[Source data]
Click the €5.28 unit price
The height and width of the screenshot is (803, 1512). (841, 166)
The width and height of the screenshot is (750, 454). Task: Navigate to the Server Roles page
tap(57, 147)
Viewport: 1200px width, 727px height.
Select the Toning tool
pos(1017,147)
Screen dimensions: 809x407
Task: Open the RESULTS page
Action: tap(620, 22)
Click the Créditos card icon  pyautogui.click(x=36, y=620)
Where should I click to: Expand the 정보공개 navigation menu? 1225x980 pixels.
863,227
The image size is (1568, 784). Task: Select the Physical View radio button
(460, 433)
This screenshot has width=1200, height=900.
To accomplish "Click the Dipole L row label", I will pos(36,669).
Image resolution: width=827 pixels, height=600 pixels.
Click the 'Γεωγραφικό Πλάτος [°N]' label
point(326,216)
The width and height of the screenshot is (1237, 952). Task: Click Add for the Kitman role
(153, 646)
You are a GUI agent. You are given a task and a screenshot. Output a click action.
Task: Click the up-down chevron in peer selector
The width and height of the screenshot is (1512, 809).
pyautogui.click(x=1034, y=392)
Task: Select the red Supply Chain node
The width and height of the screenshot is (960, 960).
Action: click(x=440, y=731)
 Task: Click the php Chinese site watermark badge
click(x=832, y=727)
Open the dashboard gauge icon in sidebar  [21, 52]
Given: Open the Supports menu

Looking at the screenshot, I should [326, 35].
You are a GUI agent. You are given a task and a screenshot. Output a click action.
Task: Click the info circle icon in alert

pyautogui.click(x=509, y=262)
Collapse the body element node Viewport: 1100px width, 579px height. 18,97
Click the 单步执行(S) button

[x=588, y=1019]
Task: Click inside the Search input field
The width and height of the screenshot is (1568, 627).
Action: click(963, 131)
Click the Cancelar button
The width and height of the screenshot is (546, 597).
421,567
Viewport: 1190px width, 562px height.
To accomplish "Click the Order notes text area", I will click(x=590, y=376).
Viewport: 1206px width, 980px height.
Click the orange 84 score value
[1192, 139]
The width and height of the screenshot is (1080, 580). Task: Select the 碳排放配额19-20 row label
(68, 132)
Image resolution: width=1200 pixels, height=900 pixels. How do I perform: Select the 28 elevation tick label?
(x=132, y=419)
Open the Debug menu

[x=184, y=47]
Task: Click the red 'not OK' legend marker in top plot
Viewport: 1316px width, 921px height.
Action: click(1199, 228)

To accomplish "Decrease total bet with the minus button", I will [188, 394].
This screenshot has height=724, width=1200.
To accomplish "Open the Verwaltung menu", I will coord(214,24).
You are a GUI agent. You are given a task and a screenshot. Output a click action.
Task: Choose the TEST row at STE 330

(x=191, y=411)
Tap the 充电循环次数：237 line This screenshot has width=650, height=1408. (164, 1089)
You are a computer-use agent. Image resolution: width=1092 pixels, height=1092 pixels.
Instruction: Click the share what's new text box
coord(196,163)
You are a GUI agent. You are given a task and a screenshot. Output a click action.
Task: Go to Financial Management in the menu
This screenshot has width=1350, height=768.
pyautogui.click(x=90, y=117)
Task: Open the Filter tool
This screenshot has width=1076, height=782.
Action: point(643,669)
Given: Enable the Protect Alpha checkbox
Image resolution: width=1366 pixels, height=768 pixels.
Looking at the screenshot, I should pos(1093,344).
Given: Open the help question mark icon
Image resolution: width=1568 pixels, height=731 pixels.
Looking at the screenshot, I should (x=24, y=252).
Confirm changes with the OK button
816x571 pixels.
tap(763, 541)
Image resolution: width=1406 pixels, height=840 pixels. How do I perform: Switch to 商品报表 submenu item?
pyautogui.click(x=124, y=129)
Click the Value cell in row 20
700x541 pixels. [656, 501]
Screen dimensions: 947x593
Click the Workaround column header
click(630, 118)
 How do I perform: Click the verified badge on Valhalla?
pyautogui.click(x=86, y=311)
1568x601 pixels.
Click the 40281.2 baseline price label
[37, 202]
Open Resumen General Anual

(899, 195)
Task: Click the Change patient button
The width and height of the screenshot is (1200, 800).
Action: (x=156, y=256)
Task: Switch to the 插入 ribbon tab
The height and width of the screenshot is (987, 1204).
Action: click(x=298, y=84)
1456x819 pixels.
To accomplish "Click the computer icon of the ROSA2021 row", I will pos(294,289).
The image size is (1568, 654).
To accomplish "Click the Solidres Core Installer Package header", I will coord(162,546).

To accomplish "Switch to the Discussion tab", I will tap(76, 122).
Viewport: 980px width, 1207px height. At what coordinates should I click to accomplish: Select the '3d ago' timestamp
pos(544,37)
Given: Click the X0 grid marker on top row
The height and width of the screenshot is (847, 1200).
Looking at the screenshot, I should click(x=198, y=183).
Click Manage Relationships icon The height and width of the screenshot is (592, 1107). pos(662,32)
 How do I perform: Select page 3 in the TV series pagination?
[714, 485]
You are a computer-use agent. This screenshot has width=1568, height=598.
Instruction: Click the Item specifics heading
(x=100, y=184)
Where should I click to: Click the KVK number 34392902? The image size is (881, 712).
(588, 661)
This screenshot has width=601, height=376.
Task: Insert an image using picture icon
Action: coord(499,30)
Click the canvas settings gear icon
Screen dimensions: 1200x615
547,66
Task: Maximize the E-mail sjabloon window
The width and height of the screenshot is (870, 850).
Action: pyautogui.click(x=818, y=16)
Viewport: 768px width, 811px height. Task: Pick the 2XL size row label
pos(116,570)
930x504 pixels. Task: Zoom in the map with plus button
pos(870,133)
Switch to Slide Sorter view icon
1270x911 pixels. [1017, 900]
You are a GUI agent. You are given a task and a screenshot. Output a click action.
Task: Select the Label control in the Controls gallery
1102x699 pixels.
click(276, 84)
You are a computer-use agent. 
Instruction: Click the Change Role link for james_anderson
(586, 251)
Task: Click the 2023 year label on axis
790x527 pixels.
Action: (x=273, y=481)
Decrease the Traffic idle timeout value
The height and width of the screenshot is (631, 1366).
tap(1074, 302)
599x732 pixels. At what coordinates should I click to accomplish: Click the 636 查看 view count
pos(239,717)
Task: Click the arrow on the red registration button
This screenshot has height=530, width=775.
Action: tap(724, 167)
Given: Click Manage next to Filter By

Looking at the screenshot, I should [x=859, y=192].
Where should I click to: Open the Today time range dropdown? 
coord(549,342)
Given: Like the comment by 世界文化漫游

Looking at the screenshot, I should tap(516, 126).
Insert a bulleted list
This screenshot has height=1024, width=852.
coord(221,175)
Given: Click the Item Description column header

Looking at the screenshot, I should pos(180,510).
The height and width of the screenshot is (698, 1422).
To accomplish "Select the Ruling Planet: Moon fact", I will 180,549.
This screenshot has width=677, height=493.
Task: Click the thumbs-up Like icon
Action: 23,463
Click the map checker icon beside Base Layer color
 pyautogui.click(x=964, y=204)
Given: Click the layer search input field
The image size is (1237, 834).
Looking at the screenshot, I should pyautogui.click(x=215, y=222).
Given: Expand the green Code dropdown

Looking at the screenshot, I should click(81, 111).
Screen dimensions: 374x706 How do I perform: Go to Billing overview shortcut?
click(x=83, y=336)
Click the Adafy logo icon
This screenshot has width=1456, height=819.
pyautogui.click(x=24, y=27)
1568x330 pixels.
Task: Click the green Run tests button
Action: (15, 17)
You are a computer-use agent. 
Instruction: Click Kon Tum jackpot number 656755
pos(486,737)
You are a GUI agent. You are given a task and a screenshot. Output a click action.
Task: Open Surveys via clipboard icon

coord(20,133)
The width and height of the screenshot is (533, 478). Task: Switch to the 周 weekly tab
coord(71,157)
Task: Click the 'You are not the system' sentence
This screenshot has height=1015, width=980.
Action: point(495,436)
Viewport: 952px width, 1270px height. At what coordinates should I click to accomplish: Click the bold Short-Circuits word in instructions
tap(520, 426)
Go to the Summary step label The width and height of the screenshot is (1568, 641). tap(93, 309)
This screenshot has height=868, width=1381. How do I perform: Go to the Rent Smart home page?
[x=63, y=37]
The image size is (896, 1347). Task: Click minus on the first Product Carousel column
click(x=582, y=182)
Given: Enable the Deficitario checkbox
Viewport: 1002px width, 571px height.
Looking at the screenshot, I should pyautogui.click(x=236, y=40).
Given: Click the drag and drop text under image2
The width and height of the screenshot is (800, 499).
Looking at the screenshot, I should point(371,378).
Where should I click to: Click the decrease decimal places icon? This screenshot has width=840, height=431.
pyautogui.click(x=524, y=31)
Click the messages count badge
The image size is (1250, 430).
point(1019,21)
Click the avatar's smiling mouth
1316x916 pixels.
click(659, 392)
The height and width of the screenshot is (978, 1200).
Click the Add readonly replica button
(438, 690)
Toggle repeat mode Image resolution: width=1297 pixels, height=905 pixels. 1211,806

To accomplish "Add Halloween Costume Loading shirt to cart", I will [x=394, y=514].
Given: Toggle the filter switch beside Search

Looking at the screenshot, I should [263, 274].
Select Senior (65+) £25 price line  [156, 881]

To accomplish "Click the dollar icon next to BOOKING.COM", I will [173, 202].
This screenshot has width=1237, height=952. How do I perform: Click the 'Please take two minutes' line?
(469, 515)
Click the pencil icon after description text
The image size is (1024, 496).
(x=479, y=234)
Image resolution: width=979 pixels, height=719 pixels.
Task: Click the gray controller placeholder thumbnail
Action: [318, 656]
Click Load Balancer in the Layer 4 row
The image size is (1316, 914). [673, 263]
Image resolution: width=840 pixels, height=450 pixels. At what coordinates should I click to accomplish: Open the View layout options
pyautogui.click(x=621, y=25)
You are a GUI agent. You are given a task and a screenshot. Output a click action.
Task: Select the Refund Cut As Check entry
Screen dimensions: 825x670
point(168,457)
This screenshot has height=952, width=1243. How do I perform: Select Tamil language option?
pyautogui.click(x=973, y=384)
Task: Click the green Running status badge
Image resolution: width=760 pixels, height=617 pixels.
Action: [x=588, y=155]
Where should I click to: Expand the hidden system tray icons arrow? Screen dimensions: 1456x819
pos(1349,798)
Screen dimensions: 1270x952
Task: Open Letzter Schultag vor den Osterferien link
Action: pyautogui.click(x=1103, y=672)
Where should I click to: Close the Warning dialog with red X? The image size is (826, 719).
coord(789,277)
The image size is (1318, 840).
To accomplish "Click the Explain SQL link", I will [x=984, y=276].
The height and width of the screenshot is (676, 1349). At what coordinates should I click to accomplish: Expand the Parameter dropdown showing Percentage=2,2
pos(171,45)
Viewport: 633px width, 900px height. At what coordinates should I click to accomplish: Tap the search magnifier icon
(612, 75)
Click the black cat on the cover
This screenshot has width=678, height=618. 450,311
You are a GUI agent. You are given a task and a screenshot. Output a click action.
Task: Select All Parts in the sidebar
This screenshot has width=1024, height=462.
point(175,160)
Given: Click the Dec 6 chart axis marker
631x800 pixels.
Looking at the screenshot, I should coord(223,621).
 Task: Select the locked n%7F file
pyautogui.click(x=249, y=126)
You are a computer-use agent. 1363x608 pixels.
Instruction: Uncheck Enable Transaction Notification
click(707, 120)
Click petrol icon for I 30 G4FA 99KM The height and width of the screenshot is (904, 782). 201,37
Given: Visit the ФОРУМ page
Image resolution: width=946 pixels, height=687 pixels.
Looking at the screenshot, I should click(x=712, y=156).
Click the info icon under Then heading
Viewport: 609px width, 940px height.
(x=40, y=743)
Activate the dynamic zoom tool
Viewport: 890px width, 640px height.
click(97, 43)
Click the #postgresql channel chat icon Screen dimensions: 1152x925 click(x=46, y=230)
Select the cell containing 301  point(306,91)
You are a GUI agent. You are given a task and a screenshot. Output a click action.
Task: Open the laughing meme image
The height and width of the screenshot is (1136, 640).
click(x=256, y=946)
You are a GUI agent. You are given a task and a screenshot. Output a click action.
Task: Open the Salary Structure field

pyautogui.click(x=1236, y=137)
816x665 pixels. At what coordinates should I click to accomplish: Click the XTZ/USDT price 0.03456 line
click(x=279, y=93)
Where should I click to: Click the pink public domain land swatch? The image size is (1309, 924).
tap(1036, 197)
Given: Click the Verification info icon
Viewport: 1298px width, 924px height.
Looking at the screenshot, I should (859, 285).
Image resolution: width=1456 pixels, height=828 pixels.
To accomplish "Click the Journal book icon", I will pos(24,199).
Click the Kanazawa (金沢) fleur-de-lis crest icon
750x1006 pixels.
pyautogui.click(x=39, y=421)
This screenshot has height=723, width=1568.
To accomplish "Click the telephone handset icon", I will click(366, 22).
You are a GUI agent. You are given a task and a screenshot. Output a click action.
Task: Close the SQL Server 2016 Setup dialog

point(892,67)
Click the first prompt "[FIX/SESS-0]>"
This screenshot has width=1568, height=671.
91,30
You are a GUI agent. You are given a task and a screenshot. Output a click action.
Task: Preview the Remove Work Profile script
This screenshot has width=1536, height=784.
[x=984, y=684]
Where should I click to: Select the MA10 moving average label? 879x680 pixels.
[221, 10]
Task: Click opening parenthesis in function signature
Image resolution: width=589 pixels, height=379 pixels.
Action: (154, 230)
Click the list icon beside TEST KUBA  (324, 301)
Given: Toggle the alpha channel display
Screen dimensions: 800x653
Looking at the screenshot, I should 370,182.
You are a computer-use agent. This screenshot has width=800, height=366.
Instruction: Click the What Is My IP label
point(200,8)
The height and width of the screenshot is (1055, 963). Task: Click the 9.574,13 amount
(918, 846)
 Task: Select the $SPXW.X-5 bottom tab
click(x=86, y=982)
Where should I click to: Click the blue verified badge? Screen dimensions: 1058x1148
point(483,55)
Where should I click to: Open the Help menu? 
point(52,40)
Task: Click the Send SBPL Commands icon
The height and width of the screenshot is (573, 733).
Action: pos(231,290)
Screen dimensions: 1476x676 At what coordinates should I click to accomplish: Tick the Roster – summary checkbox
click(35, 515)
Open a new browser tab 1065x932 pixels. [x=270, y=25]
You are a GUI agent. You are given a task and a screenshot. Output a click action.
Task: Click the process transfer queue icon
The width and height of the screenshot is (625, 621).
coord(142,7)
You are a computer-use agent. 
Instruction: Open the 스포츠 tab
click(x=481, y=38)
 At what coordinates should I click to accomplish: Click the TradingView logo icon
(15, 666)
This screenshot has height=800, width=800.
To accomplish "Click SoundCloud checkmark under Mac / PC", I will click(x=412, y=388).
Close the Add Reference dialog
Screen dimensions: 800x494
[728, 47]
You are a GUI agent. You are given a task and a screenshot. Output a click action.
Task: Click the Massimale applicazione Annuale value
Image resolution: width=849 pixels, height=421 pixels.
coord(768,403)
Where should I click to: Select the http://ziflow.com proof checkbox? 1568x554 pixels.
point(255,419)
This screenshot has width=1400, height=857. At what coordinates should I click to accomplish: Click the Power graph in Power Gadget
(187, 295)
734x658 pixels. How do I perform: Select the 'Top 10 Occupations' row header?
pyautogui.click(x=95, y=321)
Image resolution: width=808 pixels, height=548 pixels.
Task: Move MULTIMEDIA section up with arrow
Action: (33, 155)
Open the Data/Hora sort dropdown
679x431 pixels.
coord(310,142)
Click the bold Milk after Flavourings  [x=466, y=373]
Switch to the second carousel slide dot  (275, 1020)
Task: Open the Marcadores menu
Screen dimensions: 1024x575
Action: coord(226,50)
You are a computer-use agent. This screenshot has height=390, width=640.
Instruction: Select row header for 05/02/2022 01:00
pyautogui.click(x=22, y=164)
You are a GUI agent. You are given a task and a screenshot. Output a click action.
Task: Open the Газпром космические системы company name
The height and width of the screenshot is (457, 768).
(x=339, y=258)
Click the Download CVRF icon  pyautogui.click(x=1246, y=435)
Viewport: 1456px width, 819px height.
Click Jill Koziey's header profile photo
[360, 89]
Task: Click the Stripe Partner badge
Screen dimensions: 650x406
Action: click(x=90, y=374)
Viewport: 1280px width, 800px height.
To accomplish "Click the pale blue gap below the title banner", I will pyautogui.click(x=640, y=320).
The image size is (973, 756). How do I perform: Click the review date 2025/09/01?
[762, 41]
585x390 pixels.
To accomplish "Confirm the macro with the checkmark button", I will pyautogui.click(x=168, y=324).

WORK ITEM: Using the data above, extract exactly the lines from the one that holds "Given: Visit the ФОРУМ page" to the one that holds "Click the list", both ends included, and no others.

ANSWER TO THE PROBLEM:
Given: Visit the ФОРУМ page
Image resolution: width=946 pixels, height=687 pixels.
Looking at the screenshot, I should click(x=712, y=156).
Click the info icon under Then heading
Viewport: 609px width, 940px height.
(x=40, y=743)
Activate the dynamic zoom tool
Viewport: 890px width, 640px height.
click(97, 43)
Click the #postgresql channel chat icon Screen dimensions: 1152x925 click(x=46, y=230)
Select the cell containing 301  point(306,91)
You are a GUI agent. You are given a task and a screenshot. Output a click action.
Task: Open the laughing meme image
The height and width of the screenshot is (1136, 640).
click(x=256, y=946)
You are a GUI agent. You are given a task and a screenshot. Output a click action.
Task: Open the Salary Structure field

pyautogui.click(x=1236, y=137)
816x665 pixels. At what coordinates should I click to accomplish: Click the XTZ/USDT price 0.03456 line
click(x=279, y=93)
Where should I click to: Click the pink public domain land swatch? The image size is (1309, 924).
tap(1036, 197)
Given: Click the Verification info icon
Viewport: 1298px width, 924px height.
Looking at the screenshot, I should (859, 285).
Image resolution: width=1456 pixels, height=828 pixels.
To accomplish "Click the Journal book icon", I will pos(24,199).
Click the Kanazawa (金沢) fleur-de-lis crest icon
750x1006 pixels.
pyautogui.click(x=39, y=421)
This screenshot has height=723, width=1568.
To accomplish "Click the telephone handset icon", I will click(366, 22).
You are a GUI agent. You are given a task and a screenshot. Output a click action.
Task: Close the SQL Server 2016 Setup dialog

point(892,67)
Click the first prompt "[FIX/SESS-0]>"
This screenshot has width=1568, height=671.
91,30
You are a GUI agent. You are given a task and a screenshot. Output a click action.
Task: Preview the Remove Work Profile script
This screenshot has width=1536, height=784.
[x=984, y=684]
Where should I click to: Select the MA10 moving average label? 879x680 pixels.
[221, 10]
Task: Click opening parenthesis in function signature
Image resolution: width=589 pixels, height=379 pixels.
Action: (154, 230)
Click the list icon beside TEST KUBA  (324, 301)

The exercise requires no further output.